The widespread adoption of deep learning techniques has significantly improved performance across various tasks in computer vision. However, there are still many questions about how these models will perform across diverse real-world conditions. In this dissertation, we focus on improving the reliability of models by aligning the training and evaluation metrics with the objectives of the user. We find two cases where the current literature is using oversimplified proxies and propose new objectives. In the first case, we propose a new training objective and find that this improves the model's performance. In the second case, we propose new evaluation metrics and use these to gain insights into the biases and robustness of current models. First, we consider binary classification models trained under severe imbalance. Recent work has proposed techniques that mitigate the ill effects of imbalance on training by modifying the loss functions or optimization methods. These techniques each have hyperparameters that can be tuned to optimize performance on some metric (usually accuracy on a balanced test set).
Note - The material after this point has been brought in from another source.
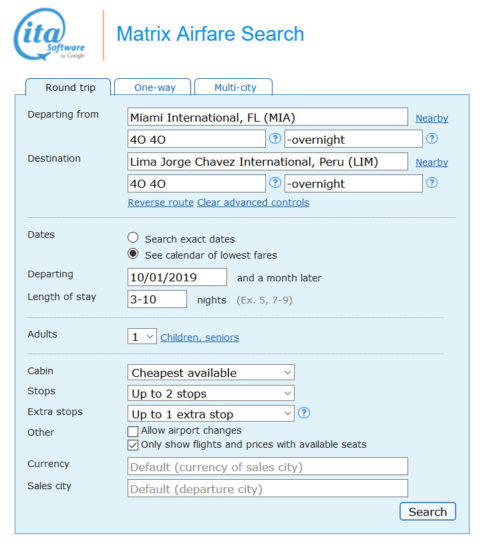Open help icon beside departure -overnight field

pyautogui.click(x=432, y=139)
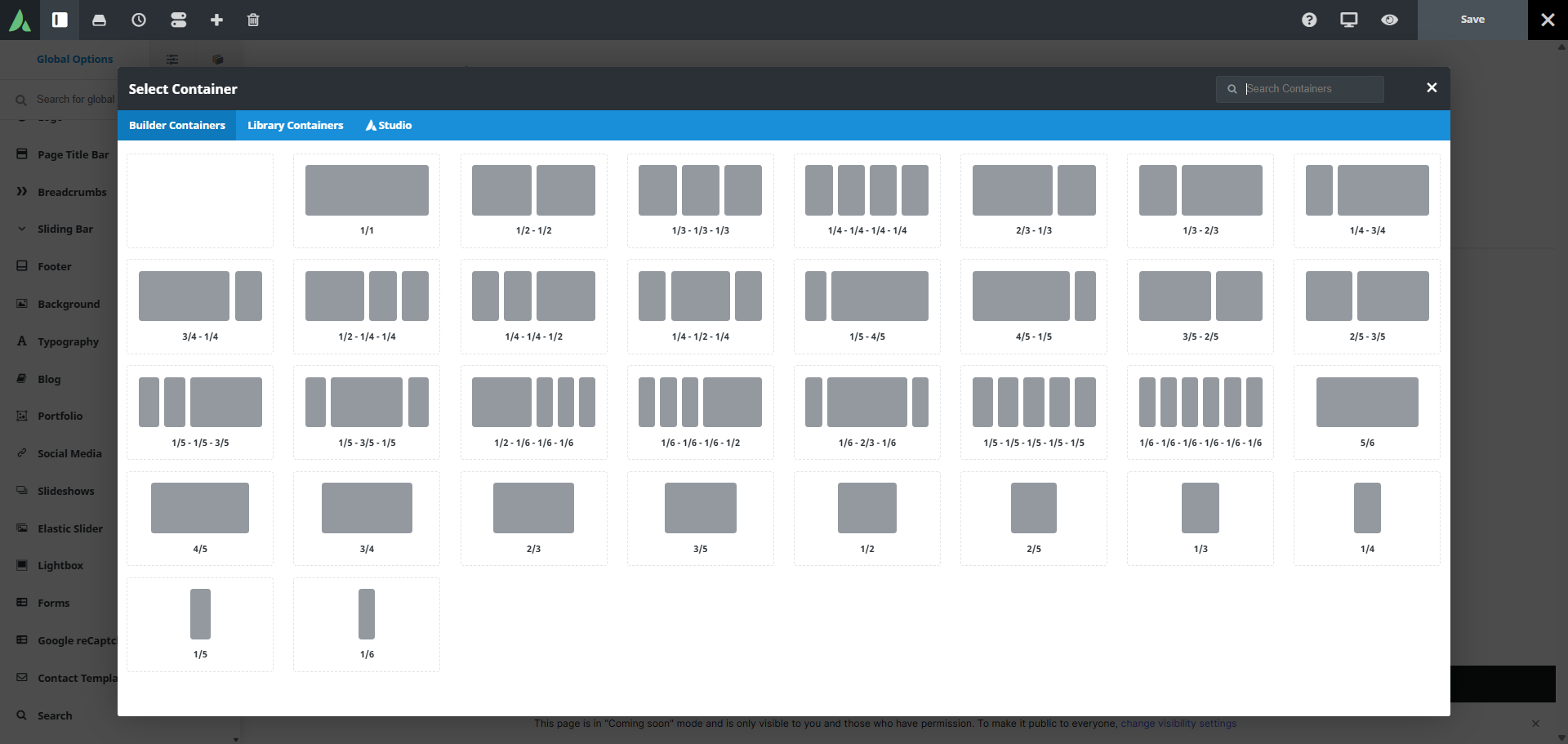
Task: Open the help question mark icon
Action: (x=1309, y=20)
We find that different hyperparameters perform best at different recalls on the Precision-Recall curve. This implies that there is a disconnect between how these models are trained--to optimize one scalar metric--and how they are evaluated--over a range of classification thresholds. We propose to align these objectives by training a single model over a distribution of loss-function-hyperparameters via Loss Conditional Training (LCT) and find that this training regimen improves the performance of a variety of methods designed to address imbalance.Next, we consider neural image compression (NIC) models. Recent advances have produced NIC models that can outperform classical codecs, such as JPEG, on in-distribution data. However, in practice, these models may be deployed in settings with unseen distribution shifts. To bridge this gap, we propose novel datasets and metrics to evaluate the out-of-distribution performance of image compression methods. We then carry out a detailed performance comparison of several classic codecs and NIC variants, revealing intriguing findings that challenge our current understanding of NIC.